Work task. Below are lines of records; copy exactly those from the one containing "This screenshot has height=728, width=443." through the one containing "Given: Edit Thursday", leaving the pictures behind.

Material provided.
++++++++

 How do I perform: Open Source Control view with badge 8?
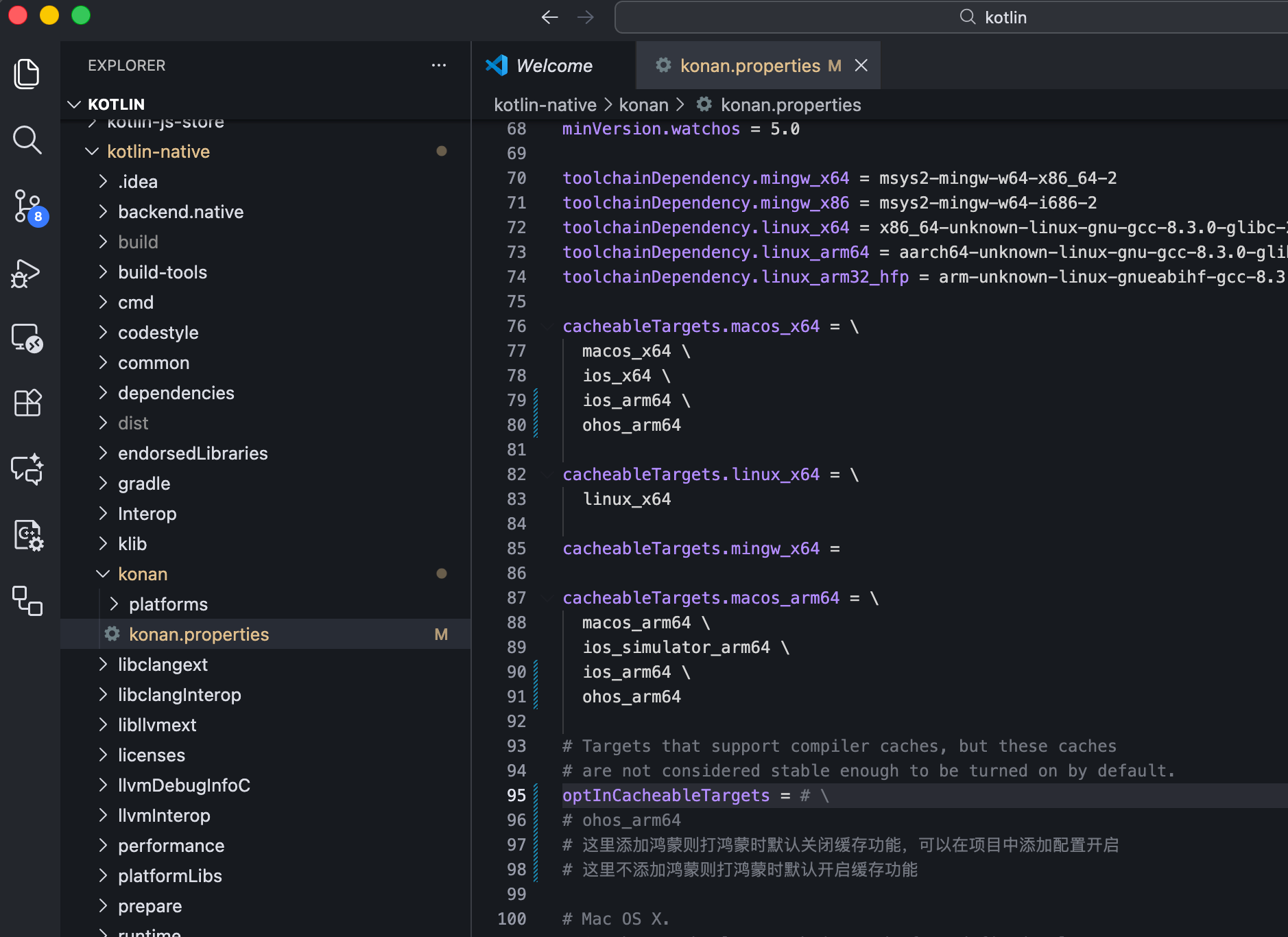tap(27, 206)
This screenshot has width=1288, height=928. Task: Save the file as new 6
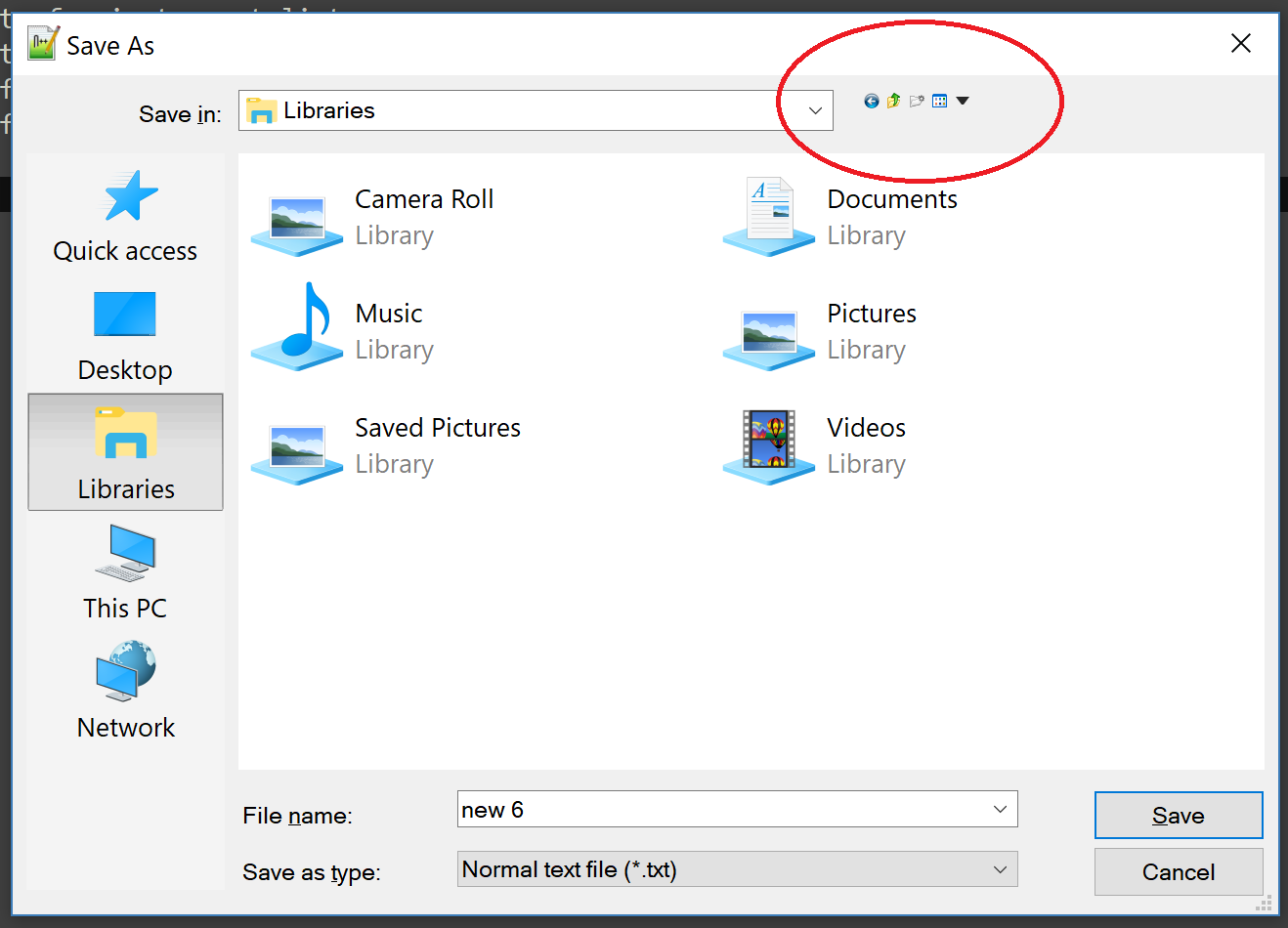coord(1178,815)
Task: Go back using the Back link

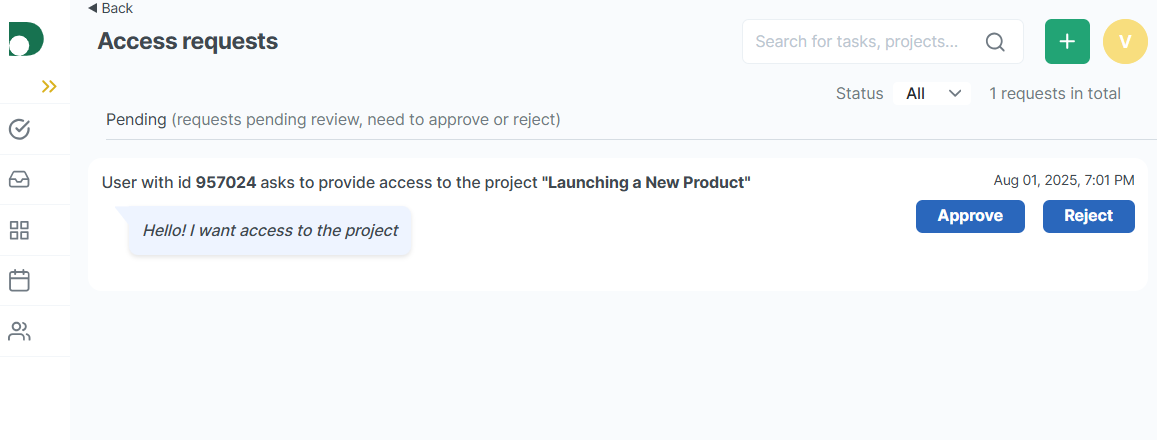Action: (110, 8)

++++++++

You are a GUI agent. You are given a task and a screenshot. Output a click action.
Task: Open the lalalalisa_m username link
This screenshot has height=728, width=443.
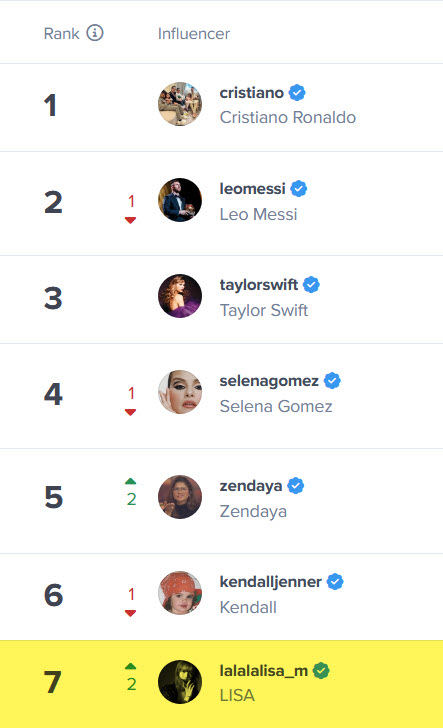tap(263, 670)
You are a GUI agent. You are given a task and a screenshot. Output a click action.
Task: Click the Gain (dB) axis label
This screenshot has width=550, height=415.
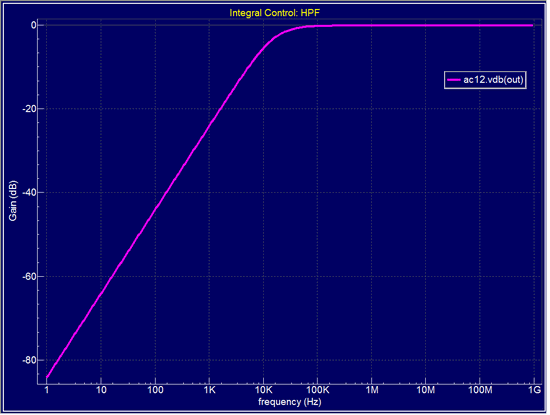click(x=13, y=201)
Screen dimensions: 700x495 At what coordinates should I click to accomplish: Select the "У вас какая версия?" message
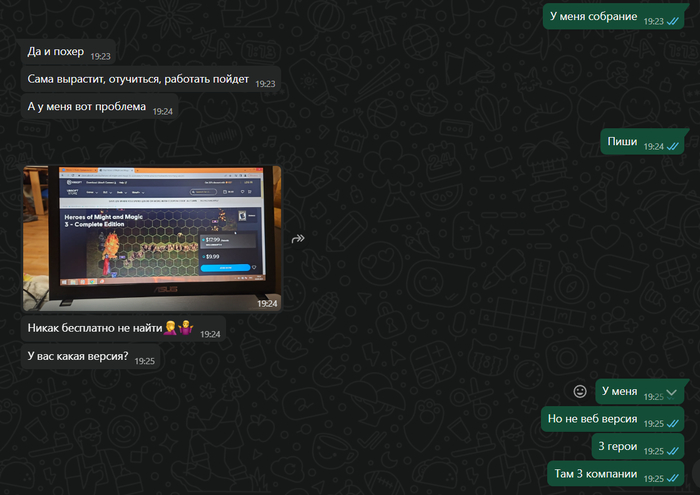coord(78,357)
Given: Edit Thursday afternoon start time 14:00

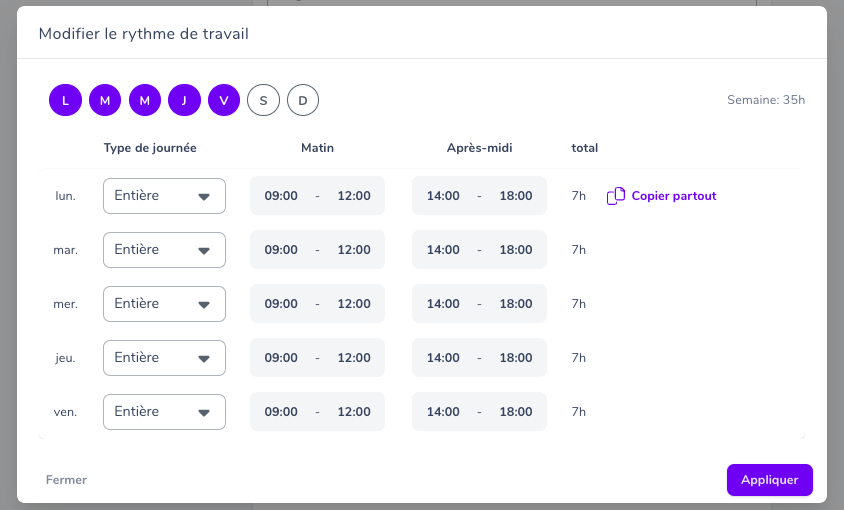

++++++++

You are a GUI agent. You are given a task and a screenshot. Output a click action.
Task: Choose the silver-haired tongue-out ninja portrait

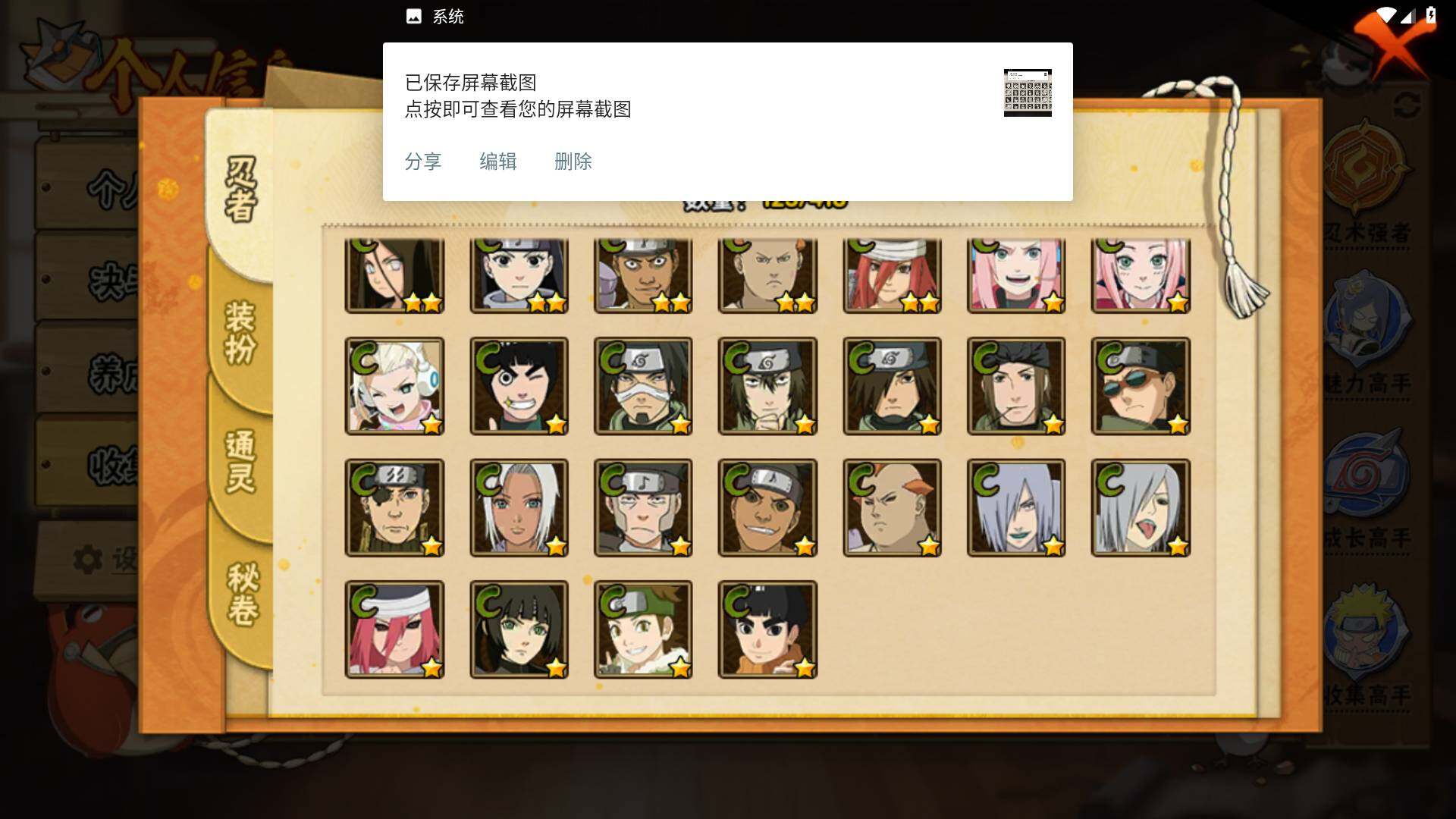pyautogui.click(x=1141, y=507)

++++++++

The completed task.
This screenshot has height=728, width=443.
tap(263, 670)
You are a GUI agent. You are given a task and a screenshot. Output a click action.
Task: Click the Gain (dB) axis label
This screenshot has width=550, height=415.
click(x=13, y=201)
Screen dimensions: 700x495 At what coordinates should I click to accomplish: Select the "У вас какая версия?" message
coord(78,357)
Given: Edit Thursday afternoon start time 14:00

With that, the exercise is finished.